Hard2 marksMultiple Choice
Recording Transactions and EventsSyllabus DRevaluationNon-current Assets

ACCA · Question 14 · Recording Transactions and Events

A real estate company owns a building that originally cost $500,000 and has accumulated depreciation of $100,000. The company decides to revalue the building to its current market value of $650,000. What is the correct double-entry to record this revaluation?

Answer options:

A.

Debit Building Cost $150,000, Credit Revaluation Surplus $150,000.

B.

Debit Building Cost $150,000, Debit Accumulated Depreciation $100,000, Credit Revaluation Surplus $250,000.

C.

Debit Building Cost $250,000, Credit Statement of Profit or Loss $250,000.

D.

Debit Revaluation Surplus $250,000, Credit Building Cost $150,000, Credit Accumulated Depreciation $100,000.

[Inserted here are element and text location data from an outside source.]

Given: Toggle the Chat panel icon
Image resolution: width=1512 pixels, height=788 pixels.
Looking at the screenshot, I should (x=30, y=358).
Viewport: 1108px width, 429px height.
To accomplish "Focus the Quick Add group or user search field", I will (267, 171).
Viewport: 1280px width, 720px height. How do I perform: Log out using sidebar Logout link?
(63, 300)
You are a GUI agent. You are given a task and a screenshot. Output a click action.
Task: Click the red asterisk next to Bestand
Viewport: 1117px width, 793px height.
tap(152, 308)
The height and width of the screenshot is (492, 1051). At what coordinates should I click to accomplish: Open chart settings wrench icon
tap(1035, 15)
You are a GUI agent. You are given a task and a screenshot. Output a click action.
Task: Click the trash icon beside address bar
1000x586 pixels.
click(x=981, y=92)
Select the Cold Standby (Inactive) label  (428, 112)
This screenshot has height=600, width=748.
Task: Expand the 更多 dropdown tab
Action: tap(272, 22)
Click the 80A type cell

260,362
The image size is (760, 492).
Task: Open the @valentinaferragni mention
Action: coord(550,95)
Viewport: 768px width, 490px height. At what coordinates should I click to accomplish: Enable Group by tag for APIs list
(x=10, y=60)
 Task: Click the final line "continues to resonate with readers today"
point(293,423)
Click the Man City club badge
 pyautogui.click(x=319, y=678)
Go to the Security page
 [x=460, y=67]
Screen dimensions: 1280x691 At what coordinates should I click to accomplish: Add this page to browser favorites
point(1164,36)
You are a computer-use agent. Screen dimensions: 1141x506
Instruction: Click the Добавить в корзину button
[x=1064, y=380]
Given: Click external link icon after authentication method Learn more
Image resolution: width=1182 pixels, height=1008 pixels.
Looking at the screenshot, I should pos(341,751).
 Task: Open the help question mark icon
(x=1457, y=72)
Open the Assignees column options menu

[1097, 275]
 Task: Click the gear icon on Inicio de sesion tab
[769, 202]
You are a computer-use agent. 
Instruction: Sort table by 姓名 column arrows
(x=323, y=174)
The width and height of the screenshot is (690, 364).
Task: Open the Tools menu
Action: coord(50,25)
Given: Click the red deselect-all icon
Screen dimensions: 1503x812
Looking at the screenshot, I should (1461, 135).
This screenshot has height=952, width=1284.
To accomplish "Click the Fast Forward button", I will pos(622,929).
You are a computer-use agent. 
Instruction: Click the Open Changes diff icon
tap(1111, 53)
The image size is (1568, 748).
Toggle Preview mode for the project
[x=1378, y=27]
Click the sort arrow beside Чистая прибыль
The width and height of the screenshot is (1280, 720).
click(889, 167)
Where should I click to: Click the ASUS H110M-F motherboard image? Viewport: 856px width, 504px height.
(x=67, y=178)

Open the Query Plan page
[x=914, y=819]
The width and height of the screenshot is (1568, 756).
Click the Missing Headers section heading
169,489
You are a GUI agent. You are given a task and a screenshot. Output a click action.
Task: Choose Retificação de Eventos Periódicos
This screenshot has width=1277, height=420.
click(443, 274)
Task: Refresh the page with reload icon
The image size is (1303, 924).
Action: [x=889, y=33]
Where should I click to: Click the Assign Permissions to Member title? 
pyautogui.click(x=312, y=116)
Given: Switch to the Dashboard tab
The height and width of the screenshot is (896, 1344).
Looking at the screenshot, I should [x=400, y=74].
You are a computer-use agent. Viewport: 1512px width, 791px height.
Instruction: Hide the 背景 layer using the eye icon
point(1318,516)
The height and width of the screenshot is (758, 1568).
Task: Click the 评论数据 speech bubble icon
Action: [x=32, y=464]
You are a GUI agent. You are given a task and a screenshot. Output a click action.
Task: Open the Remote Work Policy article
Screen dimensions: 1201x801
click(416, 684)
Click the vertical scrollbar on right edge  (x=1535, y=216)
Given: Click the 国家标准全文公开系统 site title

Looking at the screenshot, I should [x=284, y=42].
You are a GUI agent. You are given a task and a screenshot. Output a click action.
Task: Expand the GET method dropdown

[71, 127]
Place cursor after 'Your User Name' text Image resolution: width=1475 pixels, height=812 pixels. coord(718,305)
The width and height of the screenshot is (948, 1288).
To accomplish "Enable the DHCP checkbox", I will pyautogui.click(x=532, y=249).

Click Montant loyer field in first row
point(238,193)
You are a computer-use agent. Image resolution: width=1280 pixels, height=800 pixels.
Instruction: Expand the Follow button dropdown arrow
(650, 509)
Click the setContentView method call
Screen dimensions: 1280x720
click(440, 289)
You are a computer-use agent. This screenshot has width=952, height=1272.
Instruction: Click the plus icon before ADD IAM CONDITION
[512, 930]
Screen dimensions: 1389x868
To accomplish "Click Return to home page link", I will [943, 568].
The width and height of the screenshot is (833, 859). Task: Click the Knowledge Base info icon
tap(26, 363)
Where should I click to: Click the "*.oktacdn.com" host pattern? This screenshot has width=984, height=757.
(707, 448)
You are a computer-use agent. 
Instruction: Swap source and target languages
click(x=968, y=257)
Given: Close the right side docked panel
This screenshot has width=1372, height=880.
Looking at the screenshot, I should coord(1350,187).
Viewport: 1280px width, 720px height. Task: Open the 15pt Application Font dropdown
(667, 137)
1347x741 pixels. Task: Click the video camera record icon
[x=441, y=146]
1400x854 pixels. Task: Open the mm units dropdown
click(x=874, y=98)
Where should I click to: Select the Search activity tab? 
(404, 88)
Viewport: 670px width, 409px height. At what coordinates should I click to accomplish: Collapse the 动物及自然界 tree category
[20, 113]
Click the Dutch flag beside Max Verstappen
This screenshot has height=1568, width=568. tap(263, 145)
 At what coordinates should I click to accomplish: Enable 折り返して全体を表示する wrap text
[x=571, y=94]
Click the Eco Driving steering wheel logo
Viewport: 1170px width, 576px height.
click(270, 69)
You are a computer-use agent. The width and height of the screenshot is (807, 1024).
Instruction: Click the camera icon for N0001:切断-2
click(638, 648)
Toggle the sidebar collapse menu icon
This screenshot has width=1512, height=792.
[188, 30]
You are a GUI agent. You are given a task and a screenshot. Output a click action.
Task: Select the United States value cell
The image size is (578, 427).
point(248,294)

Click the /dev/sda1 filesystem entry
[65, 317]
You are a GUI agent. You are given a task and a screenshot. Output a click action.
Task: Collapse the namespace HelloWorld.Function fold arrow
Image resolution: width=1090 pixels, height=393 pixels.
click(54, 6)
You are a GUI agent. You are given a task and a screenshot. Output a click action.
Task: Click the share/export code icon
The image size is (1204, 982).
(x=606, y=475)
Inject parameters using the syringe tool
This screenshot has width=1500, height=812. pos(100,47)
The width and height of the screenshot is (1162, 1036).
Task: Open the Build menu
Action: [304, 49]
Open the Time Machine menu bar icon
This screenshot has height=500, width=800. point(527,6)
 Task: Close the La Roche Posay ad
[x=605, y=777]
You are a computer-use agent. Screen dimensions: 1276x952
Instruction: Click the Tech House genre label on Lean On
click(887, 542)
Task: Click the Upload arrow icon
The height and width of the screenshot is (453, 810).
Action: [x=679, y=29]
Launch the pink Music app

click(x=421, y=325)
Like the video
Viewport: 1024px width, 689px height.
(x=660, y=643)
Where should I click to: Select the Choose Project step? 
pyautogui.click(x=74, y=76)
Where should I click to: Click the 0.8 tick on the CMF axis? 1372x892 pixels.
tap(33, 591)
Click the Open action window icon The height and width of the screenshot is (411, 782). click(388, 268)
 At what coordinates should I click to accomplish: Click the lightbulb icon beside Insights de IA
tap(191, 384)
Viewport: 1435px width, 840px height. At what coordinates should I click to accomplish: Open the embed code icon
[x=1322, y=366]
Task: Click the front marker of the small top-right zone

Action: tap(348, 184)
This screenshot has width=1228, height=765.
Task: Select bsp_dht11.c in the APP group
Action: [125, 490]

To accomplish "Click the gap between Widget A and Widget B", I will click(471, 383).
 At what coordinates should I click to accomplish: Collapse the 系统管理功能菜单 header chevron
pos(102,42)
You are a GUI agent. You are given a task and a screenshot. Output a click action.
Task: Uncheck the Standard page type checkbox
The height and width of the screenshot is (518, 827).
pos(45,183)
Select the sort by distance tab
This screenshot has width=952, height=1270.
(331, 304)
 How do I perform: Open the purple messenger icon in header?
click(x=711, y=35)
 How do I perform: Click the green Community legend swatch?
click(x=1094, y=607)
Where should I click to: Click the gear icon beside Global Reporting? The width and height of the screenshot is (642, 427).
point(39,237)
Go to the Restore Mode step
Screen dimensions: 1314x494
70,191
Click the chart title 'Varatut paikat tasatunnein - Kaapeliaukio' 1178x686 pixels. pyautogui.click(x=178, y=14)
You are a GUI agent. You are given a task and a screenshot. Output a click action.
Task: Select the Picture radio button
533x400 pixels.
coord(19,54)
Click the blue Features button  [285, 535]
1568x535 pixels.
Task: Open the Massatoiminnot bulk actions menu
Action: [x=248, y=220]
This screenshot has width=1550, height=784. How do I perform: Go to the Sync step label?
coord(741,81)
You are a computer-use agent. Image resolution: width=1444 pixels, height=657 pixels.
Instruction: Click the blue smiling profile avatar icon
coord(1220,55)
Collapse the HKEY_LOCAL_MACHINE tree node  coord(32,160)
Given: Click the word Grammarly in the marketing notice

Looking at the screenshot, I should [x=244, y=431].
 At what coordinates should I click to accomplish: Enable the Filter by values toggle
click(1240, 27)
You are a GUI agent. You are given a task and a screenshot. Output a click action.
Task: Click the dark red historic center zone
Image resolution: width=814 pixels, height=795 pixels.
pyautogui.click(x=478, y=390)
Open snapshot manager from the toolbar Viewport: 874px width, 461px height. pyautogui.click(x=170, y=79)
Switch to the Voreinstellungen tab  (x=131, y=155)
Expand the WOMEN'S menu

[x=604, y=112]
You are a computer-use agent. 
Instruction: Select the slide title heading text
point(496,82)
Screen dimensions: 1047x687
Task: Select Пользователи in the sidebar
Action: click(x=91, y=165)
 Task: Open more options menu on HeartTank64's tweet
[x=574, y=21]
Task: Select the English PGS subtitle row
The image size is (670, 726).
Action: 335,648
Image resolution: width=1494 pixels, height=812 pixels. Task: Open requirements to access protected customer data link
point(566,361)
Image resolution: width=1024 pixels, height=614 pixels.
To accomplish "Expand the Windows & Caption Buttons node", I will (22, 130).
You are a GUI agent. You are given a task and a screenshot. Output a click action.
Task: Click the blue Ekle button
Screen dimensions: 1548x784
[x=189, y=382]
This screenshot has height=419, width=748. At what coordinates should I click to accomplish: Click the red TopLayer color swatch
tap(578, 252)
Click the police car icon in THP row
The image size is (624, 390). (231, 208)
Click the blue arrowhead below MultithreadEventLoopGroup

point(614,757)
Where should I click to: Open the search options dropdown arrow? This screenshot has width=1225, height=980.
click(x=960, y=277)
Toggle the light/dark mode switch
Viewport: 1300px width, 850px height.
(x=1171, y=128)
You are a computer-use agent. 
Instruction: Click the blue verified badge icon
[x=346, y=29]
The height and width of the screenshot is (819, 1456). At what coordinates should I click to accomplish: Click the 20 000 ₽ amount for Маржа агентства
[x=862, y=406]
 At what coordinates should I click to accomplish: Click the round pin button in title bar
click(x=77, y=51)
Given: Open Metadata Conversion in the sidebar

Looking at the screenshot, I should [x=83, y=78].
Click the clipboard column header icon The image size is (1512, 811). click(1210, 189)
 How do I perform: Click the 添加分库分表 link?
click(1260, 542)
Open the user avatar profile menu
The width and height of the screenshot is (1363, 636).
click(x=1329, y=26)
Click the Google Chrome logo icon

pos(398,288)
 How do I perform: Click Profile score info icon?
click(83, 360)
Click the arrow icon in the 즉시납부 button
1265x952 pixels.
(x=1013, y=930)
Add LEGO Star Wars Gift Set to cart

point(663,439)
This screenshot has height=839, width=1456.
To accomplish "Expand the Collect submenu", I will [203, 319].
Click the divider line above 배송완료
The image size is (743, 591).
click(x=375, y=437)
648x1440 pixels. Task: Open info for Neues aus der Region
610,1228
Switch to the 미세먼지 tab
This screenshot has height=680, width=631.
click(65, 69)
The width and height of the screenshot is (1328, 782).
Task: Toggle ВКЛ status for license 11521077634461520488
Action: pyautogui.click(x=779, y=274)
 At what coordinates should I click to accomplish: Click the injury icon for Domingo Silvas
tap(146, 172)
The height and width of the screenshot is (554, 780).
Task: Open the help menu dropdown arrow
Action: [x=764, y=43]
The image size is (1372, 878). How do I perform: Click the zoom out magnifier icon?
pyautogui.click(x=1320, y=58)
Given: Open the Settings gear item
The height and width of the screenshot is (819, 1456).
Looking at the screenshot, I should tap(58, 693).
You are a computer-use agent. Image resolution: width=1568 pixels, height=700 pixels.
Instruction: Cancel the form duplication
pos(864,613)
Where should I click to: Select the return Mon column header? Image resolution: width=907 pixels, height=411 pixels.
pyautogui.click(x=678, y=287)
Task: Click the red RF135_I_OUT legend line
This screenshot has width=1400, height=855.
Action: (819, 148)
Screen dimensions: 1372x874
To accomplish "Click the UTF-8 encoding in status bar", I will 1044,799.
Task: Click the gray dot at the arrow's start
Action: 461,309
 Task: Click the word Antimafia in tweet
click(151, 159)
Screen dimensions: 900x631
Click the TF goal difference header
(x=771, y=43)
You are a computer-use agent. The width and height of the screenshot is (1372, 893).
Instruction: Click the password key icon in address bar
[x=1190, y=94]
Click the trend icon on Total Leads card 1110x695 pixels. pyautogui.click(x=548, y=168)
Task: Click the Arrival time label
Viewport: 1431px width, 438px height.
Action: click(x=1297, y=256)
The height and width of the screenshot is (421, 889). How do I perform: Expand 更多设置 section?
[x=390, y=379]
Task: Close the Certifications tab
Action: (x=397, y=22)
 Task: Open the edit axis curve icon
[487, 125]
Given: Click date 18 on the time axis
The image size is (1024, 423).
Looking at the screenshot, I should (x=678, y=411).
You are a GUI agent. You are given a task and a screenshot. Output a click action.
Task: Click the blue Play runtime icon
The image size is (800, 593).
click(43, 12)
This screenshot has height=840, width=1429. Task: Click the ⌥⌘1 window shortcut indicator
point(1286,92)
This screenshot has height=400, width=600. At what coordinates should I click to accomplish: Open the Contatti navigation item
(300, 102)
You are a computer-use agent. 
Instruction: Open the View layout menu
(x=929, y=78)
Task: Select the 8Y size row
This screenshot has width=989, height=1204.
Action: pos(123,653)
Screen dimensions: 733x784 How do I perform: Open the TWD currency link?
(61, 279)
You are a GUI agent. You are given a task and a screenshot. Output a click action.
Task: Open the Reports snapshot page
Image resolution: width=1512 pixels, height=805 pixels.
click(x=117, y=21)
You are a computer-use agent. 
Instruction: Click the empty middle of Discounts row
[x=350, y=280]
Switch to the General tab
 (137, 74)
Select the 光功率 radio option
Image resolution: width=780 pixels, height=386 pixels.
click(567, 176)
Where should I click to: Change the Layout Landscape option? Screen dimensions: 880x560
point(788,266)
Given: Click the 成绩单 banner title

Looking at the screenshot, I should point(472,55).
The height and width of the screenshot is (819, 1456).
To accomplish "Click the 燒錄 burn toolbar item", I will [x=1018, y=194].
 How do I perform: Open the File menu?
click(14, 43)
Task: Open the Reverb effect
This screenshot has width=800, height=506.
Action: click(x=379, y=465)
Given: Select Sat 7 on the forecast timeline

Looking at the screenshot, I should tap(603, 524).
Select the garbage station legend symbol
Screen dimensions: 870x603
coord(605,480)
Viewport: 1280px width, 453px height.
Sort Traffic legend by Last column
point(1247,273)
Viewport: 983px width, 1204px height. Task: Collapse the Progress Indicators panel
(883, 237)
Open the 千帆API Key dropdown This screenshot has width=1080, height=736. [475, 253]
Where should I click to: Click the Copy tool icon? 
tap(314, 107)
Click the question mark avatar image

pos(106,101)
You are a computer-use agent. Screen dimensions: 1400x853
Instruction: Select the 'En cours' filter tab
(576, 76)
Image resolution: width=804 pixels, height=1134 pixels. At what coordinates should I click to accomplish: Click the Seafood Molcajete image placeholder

How to approach this question

Determine the carrying amount (Cost - Acc Dep). Compare to the revalued amount to find the total gain. Eliminate the accumulated depreciation and adjust the cost to the new valuation.

Full Answer

B.Debit Building Cost $150,000, Debit Accumulated Depreciation $100,000, Credit Revaluation Surplus $250,000.✓ Correct
Carrying amount = $500,000 - $100,000 = $400,000. Revalued amount = $650,000. Total revaluation gain = $250,000. The accounting entry is to eliminate the accumulated depreciation (Debit $100,000), increase the asset cost from $500,000 to $650,000 (Debit $150,000), and credit the Revaluation Surplus with the total gain ($250,000).

Common mistakes

Only adjusting the cost account and ignoring the accumulated depreciation (Option A).